Das vom Volk der Westlichen Schoschonen begründete Shundahai-Netzwerk versucht die internationale Öffentlichkeit
auf dieses geplante Verbrechen, das nicht nur von regionaler, sondern auch von globaler Bedeutung ist, aufmerksam
zu machen. Nach der Menschenrechtskommission der Organisation Amerikanischer Staaten (OAS) kam nun auch
'ai' (amnesty international) in einem Bericht vom 14. Mai dieses Jahres zum Ergebnis, daß die Rechte des Volkes
der Westlichen Schoschonen auf Gleichheit vor dem Gesetz, auf rechtliches Gehör sowie das Recht auf Eigentum
durch den Umgang der US-Regierung mit deren Landrechten verletzt werden.

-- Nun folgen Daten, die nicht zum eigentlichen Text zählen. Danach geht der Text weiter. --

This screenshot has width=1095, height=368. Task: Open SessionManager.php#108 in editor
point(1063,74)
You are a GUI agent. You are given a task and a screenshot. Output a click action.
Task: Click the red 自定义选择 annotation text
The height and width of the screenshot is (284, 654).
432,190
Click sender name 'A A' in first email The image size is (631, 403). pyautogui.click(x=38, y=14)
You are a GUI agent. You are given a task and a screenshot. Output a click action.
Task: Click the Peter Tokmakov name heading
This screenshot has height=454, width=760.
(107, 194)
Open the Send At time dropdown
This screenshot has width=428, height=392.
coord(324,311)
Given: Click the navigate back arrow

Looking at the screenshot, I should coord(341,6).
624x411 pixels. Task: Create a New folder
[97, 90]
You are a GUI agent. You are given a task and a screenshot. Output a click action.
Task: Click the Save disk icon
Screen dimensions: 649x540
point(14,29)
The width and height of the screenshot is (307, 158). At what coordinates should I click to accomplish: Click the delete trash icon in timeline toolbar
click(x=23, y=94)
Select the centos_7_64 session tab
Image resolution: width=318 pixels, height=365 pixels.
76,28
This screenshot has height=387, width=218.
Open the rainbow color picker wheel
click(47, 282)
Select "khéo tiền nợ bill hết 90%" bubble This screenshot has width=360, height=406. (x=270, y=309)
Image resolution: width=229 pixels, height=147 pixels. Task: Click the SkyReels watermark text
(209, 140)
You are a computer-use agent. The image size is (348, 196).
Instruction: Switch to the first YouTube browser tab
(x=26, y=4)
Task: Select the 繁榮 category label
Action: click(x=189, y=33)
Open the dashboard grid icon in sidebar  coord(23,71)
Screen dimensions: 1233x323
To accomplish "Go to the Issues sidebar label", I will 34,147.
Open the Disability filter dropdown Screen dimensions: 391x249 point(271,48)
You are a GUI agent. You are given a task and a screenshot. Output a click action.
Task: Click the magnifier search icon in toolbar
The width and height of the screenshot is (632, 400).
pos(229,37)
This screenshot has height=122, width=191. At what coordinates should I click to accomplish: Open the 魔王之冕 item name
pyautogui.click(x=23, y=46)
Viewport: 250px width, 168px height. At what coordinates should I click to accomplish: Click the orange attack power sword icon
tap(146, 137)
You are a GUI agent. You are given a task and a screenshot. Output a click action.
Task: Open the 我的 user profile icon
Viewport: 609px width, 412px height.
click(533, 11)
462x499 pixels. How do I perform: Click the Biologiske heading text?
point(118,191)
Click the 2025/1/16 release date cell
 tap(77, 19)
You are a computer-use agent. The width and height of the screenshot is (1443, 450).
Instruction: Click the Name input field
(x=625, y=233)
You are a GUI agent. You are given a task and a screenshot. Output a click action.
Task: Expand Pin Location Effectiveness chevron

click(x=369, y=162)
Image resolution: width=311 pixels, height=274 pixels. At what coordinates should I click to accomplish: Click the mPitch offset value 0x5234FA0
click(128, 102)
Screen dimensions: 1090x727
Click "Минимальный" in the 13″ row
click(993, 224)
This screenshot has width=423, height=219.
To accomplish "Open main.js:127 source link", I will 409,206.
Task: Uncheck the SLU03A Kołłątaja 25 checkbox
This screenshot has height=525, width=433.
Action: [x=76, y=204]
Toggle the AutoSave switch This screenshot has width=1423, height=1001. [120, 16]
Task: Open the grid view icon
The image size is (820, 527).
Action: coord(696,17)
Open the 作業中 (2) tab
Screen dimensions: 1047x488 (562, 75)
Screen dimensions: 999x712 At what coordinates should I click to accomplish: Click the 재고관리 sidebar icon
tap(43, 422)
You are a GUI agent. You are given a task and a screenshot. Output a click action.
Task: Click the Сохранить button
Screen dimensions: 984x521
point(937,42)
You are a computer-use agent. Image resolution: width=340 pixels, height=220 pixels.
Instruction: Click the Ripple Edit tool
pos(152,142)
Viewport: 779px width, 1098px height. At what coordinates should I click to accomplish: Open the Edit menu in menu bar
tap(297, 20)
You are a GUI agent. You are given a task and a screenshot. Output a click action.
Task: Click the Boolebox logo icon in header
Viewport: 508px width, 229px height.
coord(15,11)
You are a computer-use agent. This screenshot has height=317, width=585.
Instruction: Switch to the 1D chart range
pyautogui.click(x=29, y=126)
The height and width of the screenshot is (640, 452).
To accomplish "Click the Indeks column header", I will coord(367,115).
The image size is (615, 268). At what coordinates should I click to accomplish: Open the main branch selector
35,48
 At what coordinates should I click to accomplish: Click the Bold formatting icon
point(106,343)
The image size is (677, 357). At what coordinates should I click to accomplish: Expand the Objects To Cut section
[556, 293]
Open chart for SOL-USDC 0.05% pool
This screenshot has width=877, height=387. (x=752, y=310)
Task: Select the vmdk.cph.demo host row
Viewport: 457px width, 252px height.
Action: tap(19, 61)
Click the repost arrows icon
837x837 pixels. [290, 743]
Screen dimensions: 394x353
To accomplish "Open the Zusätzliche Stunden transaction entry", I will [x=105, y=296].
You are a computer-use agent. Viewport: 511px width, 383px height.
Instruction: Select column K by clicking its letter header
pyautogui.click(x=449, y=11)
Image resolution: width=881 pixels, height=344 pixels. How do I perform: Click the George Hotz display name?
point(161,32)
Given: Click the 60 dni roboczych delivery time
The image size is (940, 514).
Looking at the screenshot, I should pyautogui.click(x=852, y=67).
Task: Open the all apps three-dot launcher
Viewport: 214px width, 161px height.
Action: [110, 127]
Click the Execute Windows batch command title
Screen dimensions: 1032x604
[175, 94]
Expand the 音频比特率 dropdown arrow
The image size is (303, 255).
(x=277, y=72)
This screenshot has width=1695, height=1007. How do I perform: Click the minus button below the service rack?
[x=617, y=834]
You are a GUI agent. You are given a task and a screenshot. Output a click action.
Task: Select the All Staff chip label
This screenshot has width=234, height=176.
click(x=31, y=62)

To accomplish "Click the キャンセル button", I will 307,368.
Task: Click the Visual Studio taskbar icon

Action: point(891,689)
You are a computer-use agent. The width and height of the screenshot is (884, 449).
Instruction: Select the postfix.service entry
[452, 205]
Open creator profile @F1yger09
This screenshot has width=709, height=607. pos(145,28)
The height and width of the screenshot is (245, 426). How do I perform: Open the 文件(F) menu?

Ein im Jahre 1863 geschlossener "Vertrag von Ruby Valley" gewährt der US-Regierung zwar weitgehende
Landnutzungsrechte, darunter unstreitig auch die wirtschaftliche Nutzung aller Bodenschätze im Gebiet der
Westlichen Schoschonen, wobei der Staat durch Goldfunde reichlich profitierte, überträgt das Eigentum am
Land aber nicht auf die USA. Damit sind die Westlichen Schoschonen neben den Sioux und den Hopi die
einzigen Indianer Nordamerikas, die heute noch Rechtsansprüche auf Landbesitz geltend machen können.
Der immer nur zu Ungunsten der Indianer interpretierte Vertrag enthält allerdings keinesfalls eine Klausel,
Müll - und dazu derart gefährlichen - auf Schoschonen-Territorium deponieren zu dürfen. Im "Vertrag von Ruby Valley"
wird den Westlichen Schoschonen zumal ausdrücklich garantiert, innerhalb von Reservationen Landwirtschaft zu betreiben.
Dennoch wurden Atombomben-Tests durchgeführt, unbezahlbare Weide-Gebühren gefordert als Gold-Firmen Interesse
an Gelände fanden und Vieh der Indianer beschlagnahmt, wenn sie nicht in der Lage waren, geforderte Gebühren zu
bezahlen. Zum Unglück der Indianer befinden sich unter ihrem Land die zweitgrößten Goldvorkommen der Welt.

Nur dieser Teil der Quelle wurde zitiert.